# Work order
Please find how many lines of the data contain the string "computer", and respond with that number only.

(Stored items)

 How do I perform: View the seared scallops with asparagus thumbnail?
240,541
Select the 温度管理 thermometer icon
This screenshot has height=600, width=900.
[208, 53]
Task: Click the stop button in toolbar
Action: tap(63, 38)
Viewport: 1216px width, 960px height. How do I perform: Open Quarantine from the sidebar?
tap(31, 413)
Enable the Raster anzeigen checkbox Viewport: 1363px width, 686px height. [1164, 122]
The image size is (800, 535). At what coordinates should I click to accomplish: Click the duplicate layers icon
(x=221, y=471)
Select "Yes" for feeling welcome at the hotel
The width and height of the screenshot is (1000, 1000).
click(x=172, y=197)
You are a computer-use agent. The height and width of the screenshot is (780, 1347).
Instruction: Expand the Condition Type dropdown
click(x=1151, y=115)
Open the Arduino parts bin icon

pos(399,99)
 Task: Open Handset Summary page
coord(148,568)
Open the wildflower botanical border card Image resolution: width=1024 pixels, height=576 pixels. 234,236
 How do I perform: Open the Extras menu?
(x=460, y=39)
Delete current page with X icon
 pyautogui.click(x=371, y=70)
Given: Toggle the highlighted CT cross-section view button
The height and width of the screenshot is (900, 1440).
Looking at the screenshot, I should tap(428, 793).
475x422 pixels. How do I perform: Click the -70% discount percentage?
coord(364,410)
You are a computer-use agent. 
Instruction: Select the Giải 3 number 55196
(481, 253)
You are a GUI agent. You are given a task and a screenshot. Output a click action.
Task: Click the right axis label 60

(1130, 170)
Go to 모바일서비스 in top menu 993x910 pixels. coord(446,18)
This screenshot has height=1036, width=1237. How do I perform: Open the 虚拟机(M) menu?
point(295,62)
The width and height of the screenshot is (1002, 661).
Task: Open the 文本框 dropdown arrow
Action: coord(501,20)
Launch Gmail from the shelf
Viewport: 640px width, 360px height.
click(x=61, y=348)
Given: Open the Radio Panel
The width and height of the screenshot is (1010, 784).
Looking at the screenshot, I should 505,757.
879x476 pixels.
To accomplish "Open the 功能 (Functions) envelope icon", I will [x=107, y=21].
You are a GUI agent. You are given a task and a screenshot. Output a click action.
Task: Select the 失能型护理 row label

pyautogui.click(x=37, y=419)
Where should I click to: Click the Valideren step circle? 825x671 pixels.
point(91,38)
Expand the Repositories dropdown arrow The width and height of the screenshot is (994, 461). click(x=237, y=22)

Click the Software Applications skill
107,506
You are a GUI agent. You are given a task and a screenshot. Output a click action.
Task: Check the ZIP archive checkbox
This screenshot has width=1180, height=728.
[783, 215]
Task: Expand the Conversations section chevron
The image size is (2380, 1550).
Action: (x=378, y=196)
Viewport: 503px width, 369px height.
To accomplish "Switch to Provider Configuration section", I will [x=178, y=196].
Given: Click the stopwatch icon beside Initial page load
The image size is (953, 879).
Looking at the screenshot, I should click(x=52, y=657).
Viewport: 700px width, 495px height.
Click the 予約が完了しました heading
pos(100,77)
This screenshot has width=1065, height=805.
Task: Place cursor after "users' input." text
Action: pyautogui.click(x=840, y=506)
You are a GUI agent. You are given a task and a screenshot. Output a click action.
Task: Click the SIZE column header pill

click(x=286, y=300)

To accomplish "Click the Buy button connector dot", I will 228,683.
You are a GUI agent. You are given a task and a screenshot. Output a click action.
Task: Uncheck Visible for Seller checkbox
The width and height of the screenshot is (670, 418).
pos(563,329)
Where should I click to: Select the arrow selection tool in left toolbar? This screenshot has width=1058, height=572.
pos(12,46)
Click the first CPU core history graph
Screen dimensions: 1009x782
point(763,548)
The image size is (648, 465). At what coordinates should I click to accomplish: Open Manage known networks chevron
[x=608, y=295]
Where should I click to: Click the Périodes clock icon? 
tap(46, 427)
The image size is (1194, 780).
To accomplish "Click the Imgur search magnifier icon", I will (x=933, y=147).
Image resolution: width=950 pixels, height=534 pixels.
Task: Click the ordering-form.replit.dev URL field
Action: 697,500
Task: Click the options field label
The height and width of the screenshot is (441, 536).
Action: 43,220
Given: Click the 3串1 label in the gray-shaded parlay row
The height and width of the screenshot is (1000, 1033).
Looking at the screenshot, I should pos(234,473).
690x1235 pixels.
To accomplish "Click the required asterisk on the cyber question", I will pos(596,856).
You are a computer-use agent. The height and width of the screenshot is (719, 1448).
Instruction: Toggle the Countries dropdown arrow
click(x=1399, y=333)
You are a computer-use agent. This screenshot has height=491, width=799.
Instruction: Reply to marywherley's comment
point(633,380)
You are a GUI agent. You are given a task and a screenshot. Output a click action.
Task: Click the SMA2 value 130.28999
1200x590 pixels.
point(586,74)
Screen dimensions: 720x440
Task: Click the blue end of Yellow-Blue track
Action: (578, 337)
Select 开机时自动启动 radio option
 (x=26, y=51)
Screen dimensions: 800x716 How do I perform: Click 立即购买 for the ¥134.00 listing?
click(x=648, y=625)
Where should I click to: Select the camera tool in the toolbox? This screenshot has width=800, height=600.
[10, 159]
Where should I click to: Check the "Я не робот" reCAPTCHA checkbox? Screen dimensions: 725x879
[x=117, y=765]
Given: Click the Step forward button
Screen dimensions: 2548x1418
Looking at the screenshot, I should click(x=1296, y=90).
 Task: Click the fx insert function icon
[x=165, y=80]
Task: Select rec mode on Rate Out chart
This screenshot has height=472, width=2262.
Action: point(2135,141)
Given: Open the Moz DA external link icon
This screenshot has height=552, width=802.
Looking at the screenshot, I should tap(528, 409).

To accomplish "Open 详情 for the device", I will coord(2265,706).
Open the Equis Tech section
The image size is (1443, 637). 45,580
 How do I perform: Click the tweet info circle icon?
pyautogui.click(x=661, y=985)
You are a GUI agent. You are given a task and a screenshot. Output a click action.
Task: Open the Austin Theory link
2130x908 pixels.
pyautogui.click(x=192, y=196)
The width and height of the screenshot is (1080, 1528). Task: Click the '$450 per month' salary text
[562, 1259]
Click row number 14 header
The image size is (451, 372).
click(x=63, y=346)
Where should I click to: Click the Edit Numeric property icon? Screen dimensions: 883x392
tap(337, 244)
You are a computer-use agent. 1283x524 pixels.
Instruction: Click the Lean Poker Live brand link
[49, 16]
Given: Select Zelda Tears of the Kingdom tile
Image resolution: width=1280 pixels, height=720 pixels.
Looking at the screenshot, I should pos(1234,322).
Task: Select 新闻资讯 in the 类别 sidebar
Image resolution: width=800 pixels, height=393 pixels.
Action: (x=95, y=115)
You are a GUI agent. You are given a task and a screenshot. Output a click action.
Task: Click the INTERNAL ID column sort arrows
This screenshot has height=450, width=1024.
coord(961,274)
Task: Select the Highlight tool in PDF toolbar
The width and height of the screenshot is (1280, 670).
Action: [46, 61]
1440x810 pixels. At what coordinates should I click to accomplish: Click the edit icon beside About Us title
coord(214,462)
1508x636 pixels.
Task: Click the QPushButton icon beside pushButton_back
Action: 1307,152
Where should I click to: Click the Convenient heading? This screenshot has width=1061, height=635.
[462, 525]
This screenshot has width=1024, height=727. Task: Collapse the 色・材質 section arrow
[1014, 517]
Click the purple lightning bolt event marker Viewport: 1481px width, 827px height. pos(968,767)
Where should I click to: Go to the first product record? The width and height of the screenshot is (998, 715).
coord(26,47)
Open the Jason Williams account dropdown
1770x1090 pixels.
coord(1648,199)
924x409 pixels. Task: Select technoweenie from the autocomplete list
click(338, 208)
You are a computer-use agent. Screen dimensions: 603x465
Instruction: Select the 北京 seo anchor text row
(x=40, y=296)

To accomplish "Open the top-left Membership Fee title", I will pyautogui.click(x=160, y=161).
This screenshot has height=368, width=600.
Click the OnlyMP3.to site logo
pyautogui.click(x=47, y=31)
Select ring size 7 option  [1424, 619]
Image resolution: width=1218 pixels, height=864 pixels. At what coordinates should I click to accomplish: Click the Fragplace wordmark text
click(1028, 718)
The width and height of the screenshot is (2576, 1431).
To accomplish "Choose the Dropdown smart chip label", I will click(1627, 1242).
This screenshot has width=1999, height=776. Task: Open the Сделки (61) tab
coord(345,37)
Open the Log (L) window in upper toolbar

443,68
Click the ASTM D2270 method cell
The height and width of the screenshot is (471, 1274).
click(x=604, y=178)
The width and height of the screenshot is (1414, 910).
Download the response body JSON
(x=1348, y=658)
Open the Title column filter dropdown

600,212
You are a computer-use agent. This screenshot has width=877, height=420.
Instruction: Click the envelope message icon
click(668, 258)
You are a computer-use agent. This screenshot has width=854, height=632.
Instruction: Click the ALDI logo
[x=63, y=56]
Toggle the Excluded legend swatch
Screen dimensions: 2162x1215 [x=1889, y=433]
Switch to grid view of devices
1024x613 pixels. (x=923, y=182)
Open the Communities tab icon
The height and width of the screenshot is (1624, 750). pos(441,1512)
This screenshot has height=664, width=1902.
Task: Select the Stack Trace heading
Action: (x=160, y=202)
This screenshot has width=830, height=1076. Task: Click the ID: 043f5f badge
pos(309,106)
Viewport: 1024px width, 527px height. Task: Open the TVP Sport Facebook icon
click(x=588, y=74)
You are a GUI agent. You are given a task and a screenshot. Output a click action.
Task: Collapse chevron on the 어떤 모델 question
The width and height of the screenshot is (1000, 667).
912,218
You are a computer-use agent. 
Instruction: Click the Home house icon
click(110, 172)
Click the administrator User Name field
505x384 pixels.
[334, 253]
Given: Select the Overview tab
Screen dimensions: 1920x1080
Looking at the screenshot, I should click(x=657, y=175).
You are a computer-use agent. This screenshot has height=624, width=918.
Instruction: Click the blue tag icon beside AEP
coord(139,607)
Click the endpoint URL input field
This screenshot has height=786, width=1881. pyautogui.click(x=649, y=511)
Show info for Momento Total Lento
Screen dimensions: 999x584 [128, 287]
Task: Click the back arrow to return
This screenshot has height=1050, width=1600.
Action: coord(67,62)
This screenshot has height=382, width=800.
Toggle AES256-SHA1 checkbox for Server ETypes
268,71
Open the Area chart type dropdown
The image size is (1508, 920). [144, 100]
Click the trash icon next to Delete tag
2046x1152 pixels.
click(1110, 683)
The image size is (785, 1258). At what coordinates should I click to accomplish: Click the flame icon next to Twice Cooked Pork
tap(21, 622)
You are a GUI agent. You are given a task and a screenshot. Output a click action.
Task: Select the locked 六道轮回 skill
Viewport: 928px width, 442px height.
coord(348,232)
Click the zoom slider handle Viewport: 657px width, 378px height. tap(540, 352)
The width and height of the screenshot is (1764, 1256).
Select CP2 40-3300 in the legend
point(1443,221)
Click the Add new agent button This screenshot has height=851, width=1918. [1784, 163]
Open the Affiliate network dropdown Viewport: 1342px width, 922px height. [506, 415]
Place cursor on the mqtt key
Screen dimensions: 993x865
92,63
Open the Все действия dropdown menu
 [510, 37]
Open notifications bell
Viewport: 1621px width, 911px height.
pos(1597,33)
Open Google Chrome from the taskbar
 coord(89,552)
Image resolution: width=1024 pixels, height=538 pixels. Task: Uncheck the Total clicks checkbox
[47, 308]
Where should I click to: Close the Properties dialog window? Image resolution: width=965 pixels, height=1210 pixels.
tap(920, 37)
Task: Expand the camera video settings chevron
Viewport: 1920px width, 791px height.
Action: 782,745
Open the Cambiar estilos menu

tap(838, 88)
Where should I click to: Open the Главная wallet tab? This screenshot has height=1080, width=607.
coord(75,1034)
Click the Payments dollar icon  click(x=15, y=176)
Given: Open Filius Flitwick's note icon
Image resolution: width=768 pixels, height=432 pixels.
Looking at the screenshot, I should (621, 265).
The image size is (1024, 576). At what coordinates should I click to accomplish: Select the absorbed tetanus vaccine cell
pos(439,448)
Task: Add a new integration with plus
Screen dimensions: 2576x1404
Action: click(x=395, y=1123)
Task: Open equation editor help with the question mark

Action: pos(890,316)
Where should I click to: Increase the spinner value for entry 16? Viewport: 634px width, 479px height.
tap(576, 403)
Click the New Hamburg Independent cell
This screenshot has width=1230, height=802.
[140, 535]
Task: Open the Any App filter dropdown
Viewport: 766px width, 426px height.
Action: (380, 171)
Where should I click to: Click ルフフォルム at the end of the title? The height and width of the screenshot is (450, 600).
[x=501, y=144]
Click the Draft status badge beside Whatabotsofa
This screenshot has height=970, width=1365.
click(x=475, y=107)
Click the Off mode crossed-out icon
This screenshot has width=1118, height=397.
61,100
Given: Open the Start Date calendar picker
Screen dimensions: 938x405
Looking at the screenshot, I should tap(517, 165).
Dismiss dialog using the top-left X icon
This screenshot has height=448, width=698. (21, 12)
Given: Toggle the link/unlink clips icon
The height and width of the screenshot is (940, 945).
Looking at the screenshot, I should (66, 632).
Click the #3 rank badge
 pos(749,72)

# Finished exercise
10